## PROBLEM TO WORK ON
Using the listing below, set down exactly the lines starting at the line that contains "You are a computer-use agent. 757x690 pixels." and ending at the line that contains "Instruction: Select the 1.06 price axis label", both included, and no others.

## TASK INPUTS
---------------

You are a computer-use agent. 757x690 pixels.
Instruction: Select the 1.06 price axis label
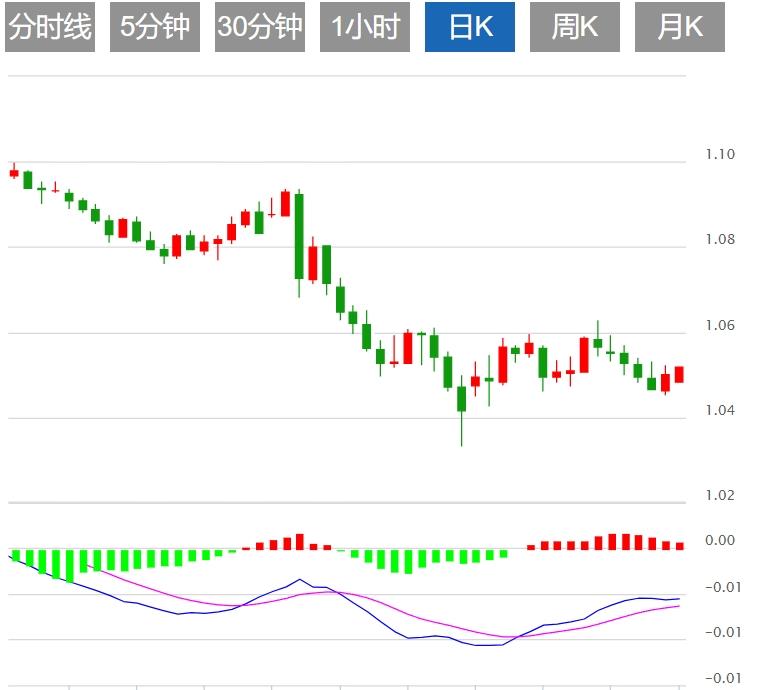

---------------

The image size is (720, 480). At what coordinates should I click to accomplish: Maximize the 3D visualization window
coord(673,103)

---------------

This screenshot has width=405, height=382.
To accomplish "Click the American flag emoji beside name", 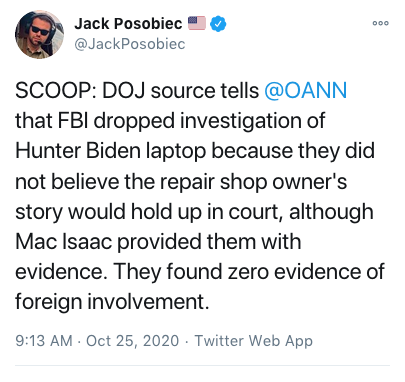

---------------

## REPLY
You are a computer-use agent. 757x690 pixels.
Instruction: Select the 1.06 price axis label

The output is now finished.